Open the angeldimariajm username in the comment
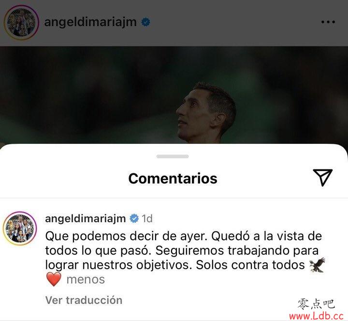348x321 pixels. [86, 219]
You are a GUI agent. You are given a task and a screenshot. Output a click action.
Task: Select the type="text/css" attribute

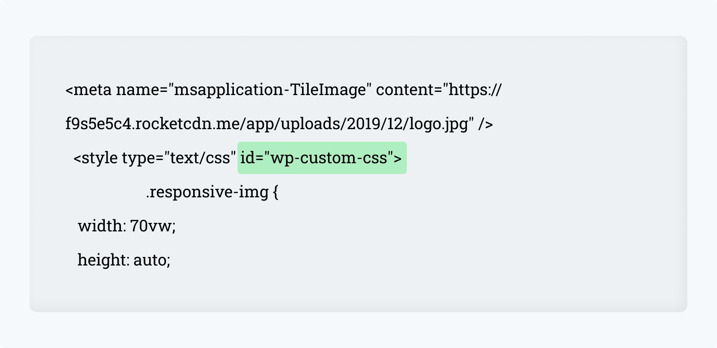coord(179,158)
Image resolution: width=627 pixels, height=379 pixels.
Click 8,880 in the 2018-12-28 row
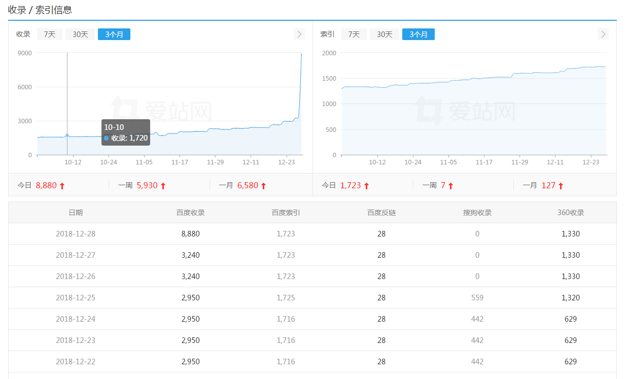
----------
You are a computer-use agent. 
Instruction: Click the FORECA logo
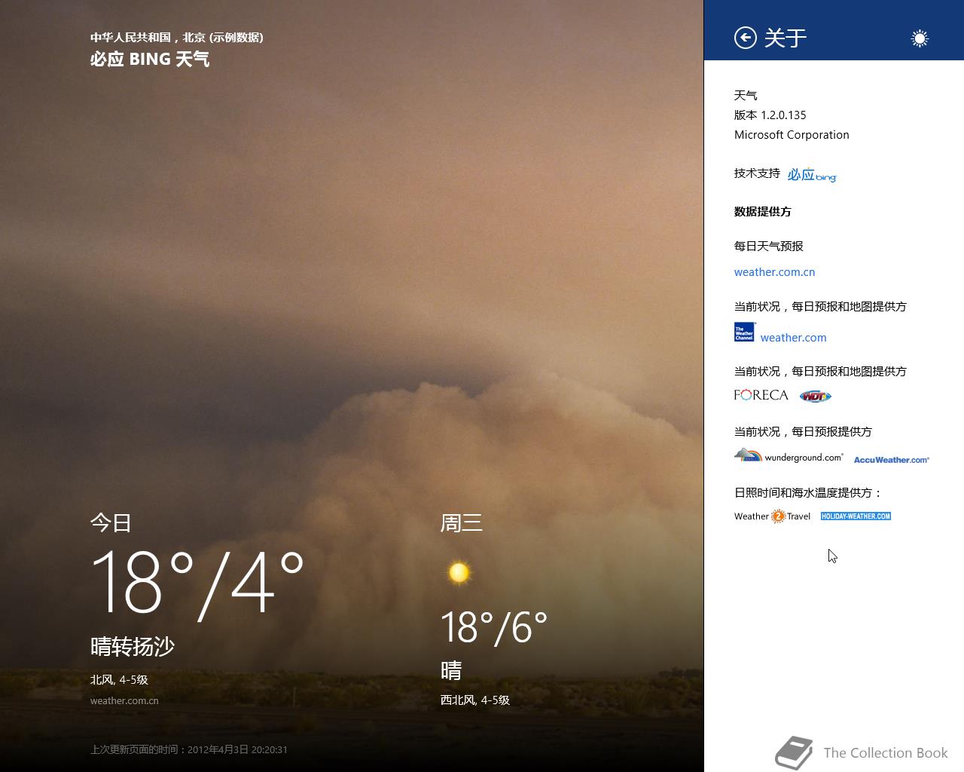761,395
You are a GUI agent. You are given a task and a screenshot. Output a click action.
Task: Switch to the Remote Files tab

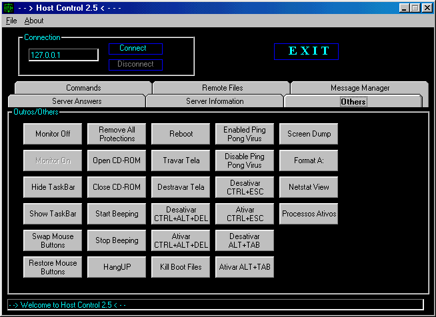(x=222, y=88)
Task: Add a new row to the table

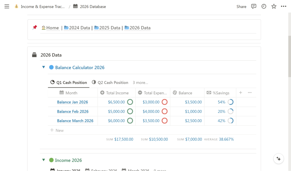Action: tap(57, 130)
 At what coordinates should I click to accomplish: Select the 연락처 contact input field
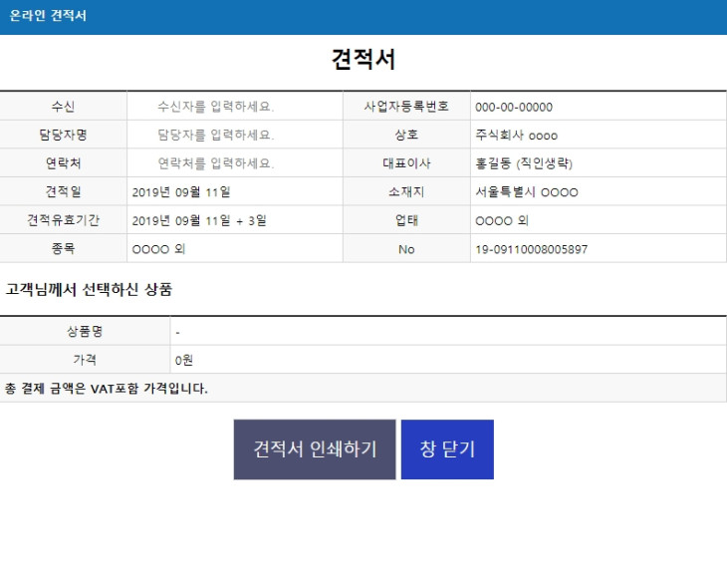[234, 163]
----------
Brief: Write out exactly the lines above from the line with "Image resolution: width=627" through the line with "Click 8,880 in the 2018-12-28 row", both of them included, and leave out all other lines.

Your solution:
Image resolution: width=627 pixels, height=379 pixels.
Click 8,880 in the 2018-12-28 row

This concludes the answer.